Le caractère stratégique des intersections
En maximisant le nombre de personnes susceptibles d’accéder à leurs abords, les intersections deviennent des localisations intéressantes pour les commerces, avec une bonne visibilité. La Ville de Portland a ainsi planifié la trame de rues de son quartier Southeast de manière à prévoir le plus grand nombre possible de carrefours pour favoriser le dynamisme commercial. Les intersections offrent un potentiel pour le développement de centralités rayonnant à l'échelle de l'agglomération (au croisement de voies primaires) ou à celle du quartier et du voisinage (au croisement de voies secondaires et tertiaires). Même dans les secteurs résidentiels, l’intersection sert de point de repère pour s’orienter et peut jouer un rôle pour cristalliser le sentiment d’appartenance.
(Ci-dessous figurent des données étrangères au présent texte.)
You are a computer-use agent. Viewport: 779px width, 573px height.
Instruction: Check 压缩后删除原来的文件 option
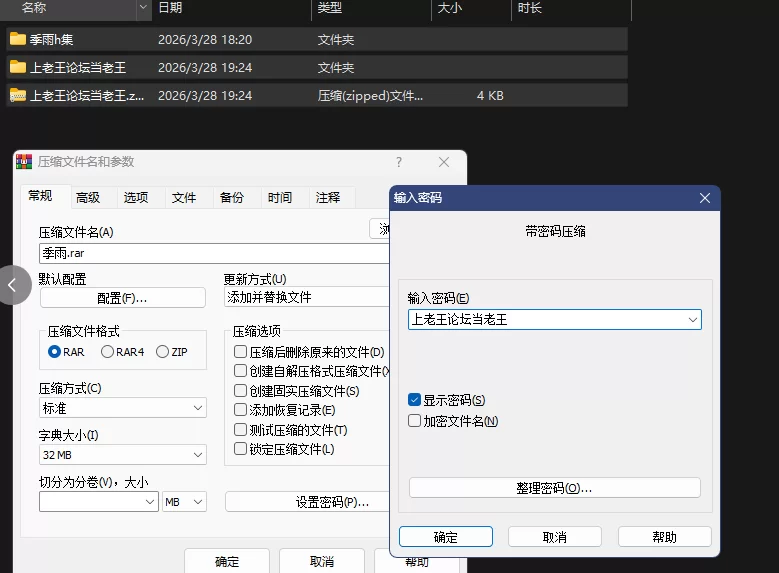pyautogui.click(x=240, y=352)

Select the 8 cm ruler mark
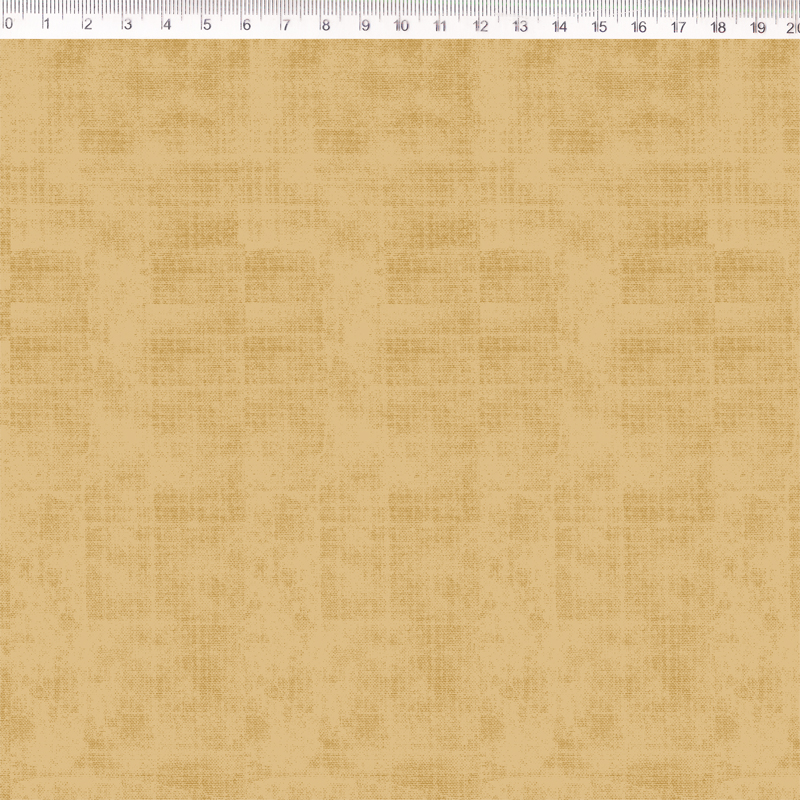point(325,24)
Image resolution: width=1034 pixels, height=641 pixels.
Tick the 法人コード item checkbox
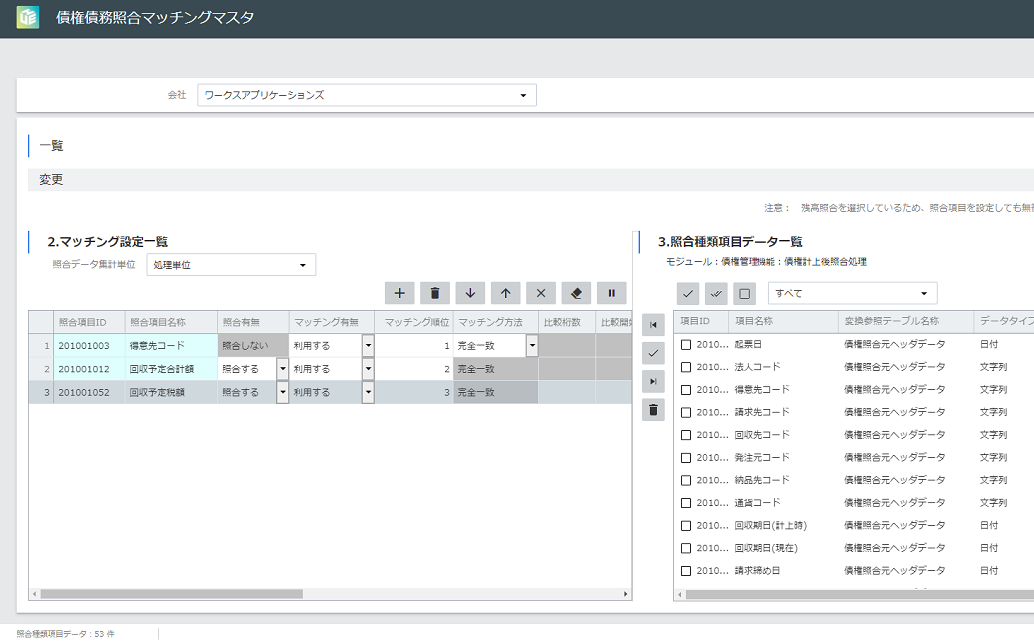tap(686, 367)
Les principes des intersections conviviales
Plusieurs municipalités tentent de réaménager leurs intersections pour les rendre plus faciles et agréables à utiliser, mais aussi pour favoriser la cohabitation des usages et améliorer la qualité du milieu de vie. Elles s’appuient sur les notions de nouvel urbanisme, de rues complètes, de rues conviviales, de vision zéro ou d’apaisement de la circulation.
Les conditions préalables à la convivialité : sécurité, fluidité, accessibilité
Le caractère fonctionnel d’une intersection, sur le plan de la mobilité, est un prérequis pour sa convivialité.
Sécurité
La sécurité, besoin fondamental de l’être humain, est une condition de la convivialité. Or, un carrefour comprend de multiples points de conflit, soit des emplacements où la trajectoire de « deux véhicules, ou d’un véhicule et d’un cycliste ou un piéton, se croisent ou s’entrecoupent » (Québec. MTMDET, 2007), constituant des lieux potentiels d’accident.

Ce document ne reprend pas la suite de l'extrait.